START Data for processing
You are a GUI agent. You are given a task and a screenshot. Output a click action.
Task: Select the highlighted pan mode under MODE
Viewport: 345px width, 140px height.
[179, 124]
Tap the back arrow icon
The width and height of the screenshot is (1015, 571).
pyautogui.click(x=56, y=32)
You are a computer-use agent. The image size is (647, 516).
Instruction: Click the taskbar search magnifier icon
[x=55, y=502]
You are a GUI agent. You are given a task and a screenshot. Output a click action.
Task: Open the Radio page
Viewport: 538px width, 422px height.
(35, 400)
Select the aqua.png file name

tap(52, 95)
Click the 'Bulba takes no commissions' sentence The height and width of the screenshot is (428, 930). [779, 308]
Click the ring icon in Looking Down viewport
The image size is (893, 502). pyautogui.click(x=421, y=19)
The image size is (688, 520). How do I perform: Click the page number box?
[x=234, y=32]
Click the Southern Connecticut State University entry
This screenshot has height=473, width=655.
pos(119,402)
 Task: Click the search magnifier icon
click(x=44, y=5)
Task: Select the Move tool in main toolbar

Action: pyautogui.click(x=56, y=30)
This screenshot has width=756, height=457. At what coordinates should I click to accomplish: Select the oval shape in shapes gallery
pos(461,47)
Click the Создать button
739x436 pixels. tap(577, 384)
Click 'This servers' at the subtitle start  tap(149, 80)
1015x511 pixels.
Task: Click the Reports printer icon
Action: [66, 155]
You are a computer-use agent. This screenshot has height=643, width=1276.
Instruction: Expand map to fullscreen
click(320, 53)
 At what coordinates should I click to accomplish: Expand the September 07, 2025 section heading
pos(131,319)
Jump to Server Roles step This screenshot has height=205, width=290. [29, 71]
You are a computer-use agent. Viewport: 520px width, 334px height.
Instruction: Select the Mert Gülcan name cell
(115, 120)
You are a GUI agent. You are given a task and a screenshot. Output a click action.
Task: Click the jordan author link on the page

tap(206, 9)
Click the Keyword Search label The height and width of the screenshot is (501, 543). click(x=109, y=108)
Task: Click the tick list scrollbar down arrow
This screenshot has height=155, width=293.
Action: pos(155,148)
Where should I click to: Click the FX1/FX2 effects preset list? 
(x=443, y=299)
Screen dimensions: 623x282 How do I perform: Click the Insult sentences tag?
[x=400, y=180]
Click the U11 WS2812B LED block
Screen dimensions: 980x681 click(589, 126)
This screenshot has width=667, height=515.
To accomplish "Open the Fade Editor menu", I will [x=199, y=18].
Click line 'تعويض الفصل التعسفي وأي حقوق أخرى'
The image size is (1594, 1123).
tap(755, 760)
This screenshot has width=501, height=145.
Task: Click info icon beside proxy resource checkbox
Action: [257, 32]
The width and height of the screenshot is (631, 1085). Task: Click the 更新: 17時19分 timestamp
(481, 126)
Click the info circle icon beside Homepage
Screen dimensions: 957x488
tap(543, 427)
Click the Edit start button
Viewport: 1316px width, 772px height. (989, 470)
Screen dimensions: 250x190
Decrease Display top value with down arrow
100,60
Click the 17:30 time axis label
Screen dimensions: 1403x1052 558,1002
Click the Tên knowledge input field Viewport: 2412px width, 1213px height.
END Data for processing
Work item => The lines from the one containing "This screenshot has height=155, width=293." to the final line of the listing above must be set down exactly, both included.

Answer section =>
This screenshot has height=155, width=293.
Action: pos(155,148)
Where should I click to: Click the FX1/FX2 effects preset list? 
(x=443, y=299)
Screen dimensions: 623x282 How do I perform: Click the Insult sentences tag?
[x=400, y=180]
Click the U11 WS2812B LED block
Screen dimensions: 980x681 click(589, 126)
This screenshot has width=667, height=515.
To accomplish "Open the Fade Editor menu", I will [x=199, y=18].
Click line 'تعويض الفصل التعسفي وأي حقوق أخرى'
The image size is (1594, 1123).
tap(755, 760)
This screenshot has width=501, height=145.
Task: Click info icon beside proxy resource checkbox
Action: [257, 32]
The width and height of the screenshot is (631, 1085). Task: Click the 更新: 17時19分 timestamp
(481, 126)
Click the info circle icon beside Homepage
Screen dimensions: 957x488
tap(543, 427)
Click the Edit start button
Viewport: 1316px width, 772px height. (989, 470)
Screen dimensions: 250x190
Decrease Display top value with down arrow
100,60
Click the 17:30 time axis label
Screen dimensions: 1403x1052 558,1002
Click the Tên knowledge input field Viewport: 2412px width, 1213px height.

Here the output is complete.